**指示 1:** 駅弁の開発を扱った次の文章のうち、「たとえば、お肉が食べたい気分」で始まり「が絶対お勧めしやすいのです。」まで続く部分を、一字も変えずに複製してください。

**本文セクション:**
1年で駅弁売上を5000万アップさせたパート主婦が明かす奇跡のサービス という本を取り上げます。

 

 

興味深かった駅弁の開発話から、戦略とは何かを考えます。エントリー内容は、以下です。

  • 100人のうち5人に本当に喜ばれる駅弁を
  • 戦略とは何を捨てるか
  • 絞るからこそやることが明確になる

 

100人のうち5人に本当に喜ばれる駅弁を

本書に書かれていたのは、「100人にウケる1つの駅弁よりも、5人にウケる駅弁を20種類あったほうがよい」 という考え方です。以下は本書からの引用です。

シンプルなお弁当のほうがお客様にピッタリ合う場合が多いのです。

たとえば、お肉が食べたい気分のお客様はお肉をお腹いっぱい食べられるお弁当があったらうれしいですし、魚が好きなお客様は魚介類の素材にこだわったお弁当を食べてみたいと思うでしょう。

そしてもう1つ、シンプルなお弁当は、アピールポイントがはっきりしているので、販売スタッフがお勧めしやすいのです。

 (中略)

中途半端なおかずがいろいろ入っていて何をアピールしていいかわからないお弁当より、シンプルでわかりやすいお弁当のほうが絶対お勧めしやすいのです。

ただし、そういうシンプルなお弁当はたくさんの人に受けるわけではありません。たとえば、さばだけがドーンと入ったお弁当を100人にお勧めしたとしても、そのお弁当に満足するのは5人くらいです。

でも、5人が確実に満足するお弁当を20種類取りそろえれば、100人全員満足してくれるはずです。

 (中略)

もちろん、100人全員が満足してくれる駅弁を開発できるなら、コストを下げて利益を上げるためにもそれが最良の方策です。

**指示 2:** 下のリストから、「Given」という文字列を含む行をすべて集めてください。大文字と小文字は区別します。

**データ:**
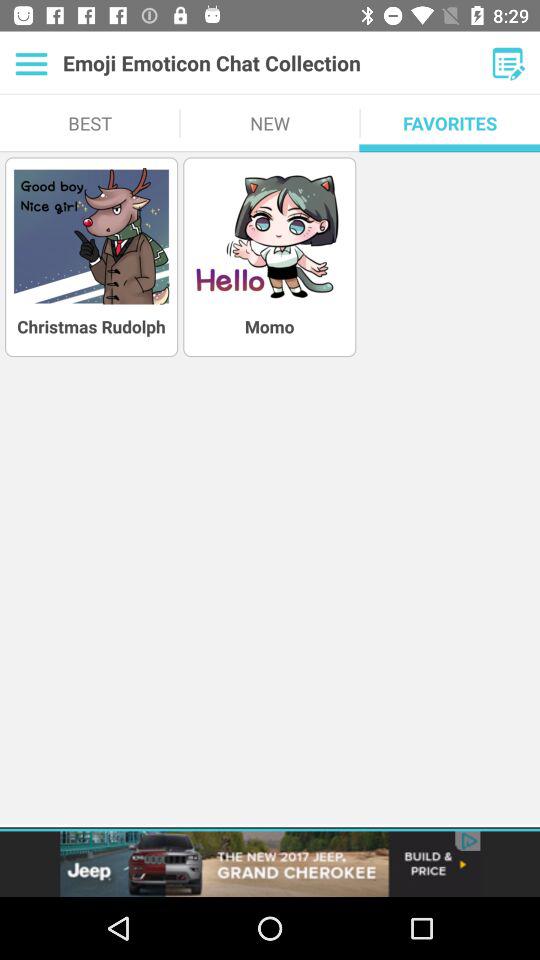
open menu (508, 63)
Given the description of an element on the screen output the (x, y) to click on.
==
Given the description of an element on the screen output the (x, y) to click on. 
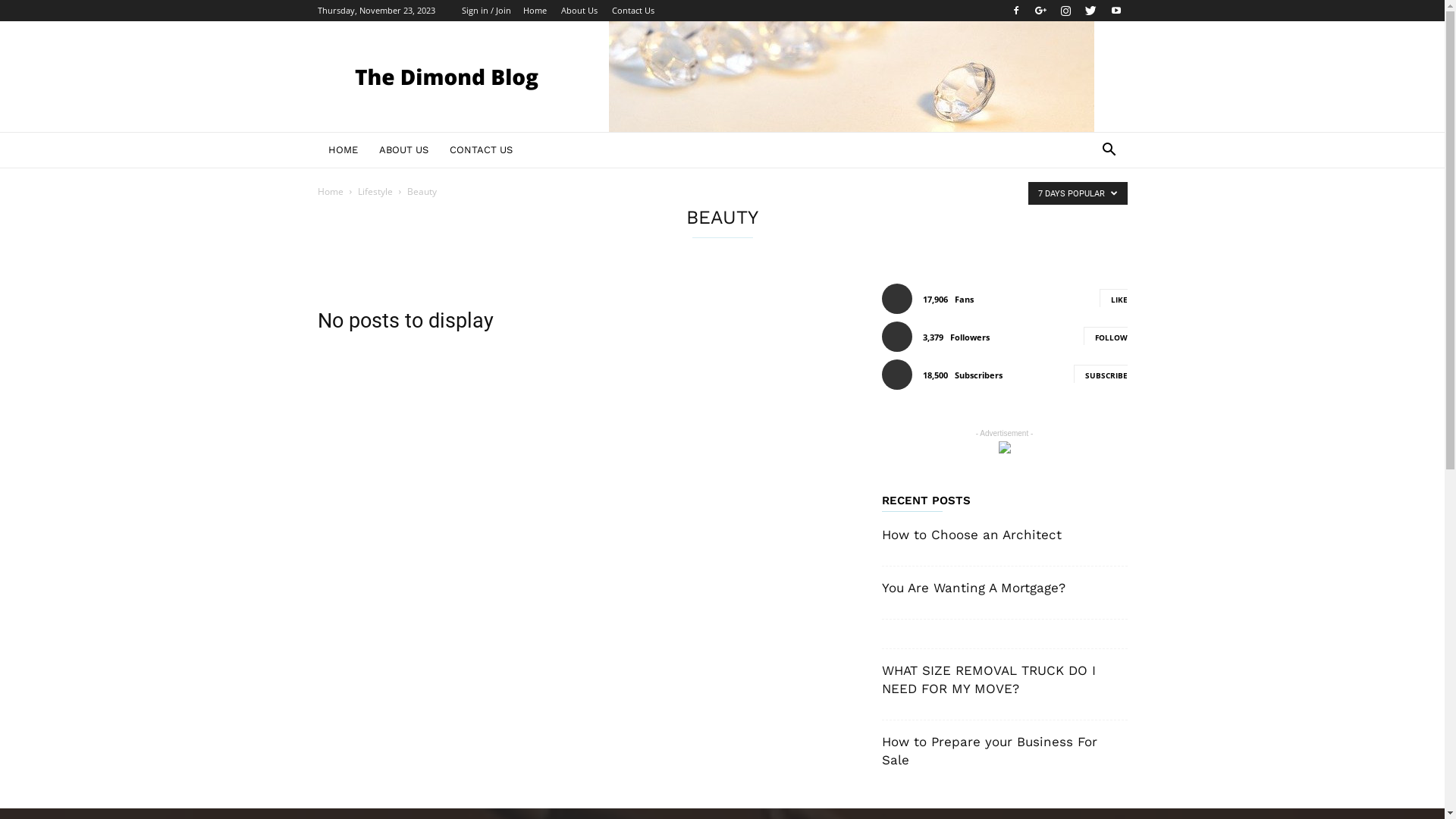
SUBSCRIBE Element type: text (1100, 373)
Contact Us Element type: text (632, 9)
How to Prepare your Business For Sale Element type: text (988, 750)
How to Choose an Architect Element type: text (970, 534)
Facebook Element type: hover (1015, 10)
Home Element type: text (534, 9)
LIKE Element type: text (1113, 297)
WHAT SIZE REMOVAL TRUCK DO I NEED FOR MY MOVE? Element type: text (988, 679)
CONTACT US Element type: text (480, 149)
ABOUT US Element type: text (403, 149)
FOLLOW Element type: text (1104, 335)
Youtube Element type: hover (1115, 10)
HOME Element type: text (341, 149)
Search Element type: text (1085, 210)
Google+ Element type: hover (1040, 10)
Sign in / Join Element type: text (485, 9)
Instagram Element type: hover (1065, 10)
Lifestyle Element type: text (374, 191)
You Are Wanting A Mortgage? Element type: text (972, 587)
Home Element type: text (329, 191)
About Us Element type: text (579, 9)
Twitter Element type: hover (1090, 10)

**解答全文 1:**
たとえば、お肉が食べたい気分のお客様はお肉をお腹いっぱい食べられるお弁当があったらうれしいですし、魚が好きなお客様は魚介類の素材にこだわったお弁当を食べてみたいと思うでしょう。

そしてもう1つ、シンプルなお弁当は、アピールポイントがはっきりしているので、販売スタッフがお勧めしやすいのです。

 (中略)

中途半端なおかずがいろいろ入っていて何をアピールしていいかわからないお弁当より、シンプルでわかりやすいお弁当のほうが絶対お勧めしやすいのです。

**解答全文 2:**
Given the description of an element on the screen output the (x, y) to click on.
Given the description of an element on the screen output the (x, y) to click on. 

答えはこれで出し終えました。